The situation has led to accusations that ministers are more interested in preserving the City of London's cosy relationship with the Arab financial sector than in securing justice.
Hosni Mubarak, the ousted former president, was sentenced to life in jail in June. A six-month investigation, conducted by BBC Arabic and released in conjunction with the Guardian and al-Hayat, a pan-Arab newspaper, has identified many valuable assets linked to his family and their associates that have not been frozen.
These include luxury houses in Chelsea and Knightsbridge and companies registered in central London. One member of Mubarak's inner circle has even been permitted to set up a UK-based business in recent months, despite being named on a British Treasury sanctions list of Egyptians who are linked to misappropriated assets and subject to an asset-freeze.
In response to the investigation, the Foreign Office said it was working closely with its Egyptian counterparts to hunt down Mubarak regime assets. The Treasury, which has a dedicated unit tasked with implementing financial sanctions, said it was confident it had acted properly. Both departments said they could not comment on individual cases.
The revelations will embarrass British ministers, who have previously expressed support for the Arab uprisings and vowed to take "decisive action" to track down and return illicit funds taken out of Egypt.
Yet 18 months on from the downfall of Mubarak, publicly-accessible records from Companies House and Land Registry indicate that the fortunes of regime figures convicted of embezzling money from Egypt remain at least partially on UK soil and untouched by British authorities.
The problem is compounded by the apparent lack of political will in Egypt when it comes to chasing former regime assets --- a situation which some experts attribute to the continued influence of major players from the Mubarak era.
Egypt's government is currently pursuing a lawsuit against the UK Treasury for dragging its heels on asset recovery.

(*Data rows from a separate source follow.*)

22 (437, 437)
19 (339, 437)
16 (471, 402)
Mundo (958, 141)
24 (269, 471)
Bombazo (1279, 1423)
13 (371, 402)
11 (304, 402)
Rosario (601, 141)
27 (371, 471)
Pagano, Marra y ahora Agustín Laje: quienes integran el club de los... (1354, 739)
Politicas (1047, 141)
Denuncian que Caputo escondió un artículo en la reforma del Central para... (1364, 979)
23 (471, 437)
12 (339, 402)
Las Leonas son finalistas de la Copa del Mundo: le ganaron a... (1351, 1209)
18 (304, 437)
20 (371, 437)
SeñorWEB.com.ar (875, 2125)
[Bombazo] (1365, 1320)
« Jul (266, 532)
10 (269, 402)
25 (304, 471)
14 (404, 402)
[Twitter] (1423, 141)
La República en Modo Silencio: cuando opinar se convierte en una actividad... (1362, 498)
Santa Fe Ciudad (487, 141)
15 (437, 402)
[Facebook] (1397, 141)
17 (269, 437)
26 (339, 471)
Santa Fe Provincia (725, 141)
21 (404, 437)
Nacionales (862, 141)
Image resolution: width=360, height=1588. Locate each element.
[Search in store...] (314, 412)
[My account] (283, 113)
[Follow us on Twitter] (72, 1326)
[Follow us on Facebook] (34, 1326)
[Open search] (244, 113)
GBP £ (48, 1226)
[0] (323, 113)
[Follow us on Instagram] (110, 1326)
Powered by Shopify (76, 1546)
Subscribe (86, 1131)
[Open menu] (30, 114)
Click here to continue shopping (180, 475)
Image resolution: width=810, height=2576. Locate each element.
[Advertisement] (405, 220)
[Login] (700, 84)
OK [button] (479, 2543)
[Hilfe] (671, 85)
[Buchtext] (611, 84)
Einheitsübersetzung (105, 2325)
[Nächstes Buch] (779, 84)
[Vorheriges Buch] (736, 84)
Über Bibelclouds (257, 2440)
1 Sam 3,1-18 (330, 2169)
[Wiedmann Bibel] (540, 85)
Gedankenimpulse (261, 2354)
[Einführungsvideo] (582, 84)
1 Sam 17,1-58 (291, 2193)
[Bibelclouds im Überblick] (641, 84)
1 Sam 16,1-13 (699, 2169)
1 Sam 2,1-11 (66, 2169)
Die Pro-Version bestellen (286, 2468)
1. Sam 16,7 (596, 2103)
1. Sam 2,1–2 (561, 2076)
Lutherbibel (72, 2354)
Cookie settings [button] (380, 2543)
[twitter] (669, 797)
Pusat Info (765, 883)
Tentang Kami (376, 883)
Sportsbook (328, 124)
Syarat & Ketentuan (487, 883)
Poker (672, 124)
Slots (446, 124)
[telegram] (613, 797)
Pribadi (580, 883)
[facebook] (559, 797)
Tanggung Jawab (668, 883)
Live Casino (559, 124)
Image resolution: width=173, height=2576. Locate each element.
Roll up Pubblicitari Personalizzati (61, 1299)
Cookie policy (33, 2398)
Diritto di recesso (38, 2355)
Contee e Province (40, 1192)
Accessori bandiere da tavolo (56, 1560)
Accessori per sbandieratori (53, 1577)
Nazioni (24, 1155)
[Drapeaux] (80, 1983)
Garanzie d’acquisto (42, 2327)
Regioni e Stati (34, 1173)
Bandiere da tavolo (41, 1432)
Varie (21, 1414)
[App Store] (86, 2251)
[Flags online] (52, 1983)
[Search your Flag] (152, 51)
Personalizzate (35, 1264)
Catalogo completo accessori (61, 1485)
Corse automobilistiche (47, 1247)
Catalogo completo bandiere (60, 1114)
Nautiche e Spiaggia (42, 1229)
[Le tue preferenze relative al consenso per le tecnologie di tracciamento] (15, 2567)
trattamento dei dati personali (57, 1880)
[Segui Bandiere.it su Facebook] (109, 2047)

"This is a collective crime from both the British and Egyptian governments," said Dr Mohamed Mahsoob, a public investigator who led enquiries into Egypt's "stolen billions" and who has since been appointed to the country's new cabinet.
"The UK is one of the worst countries when it comes to tracing and freezing Egyptian assets," he said.
"The British are saying that they need official requests from the Egyptian government before they take any action and that until this happens they are allowing the free movement of assets and the closure of certain accounts of companies beyond UK borders, to be reinvested elsewhere under different guises in order to prevent it from being retrieved.
"This is pure political profiteering that doesn't reflect the concept of British justice and democracy that we teach in Egyptian universities.
"The UK is doing nothing less than bleeding Egyptian assets, which can only be to the detriment of the Egyptian nation."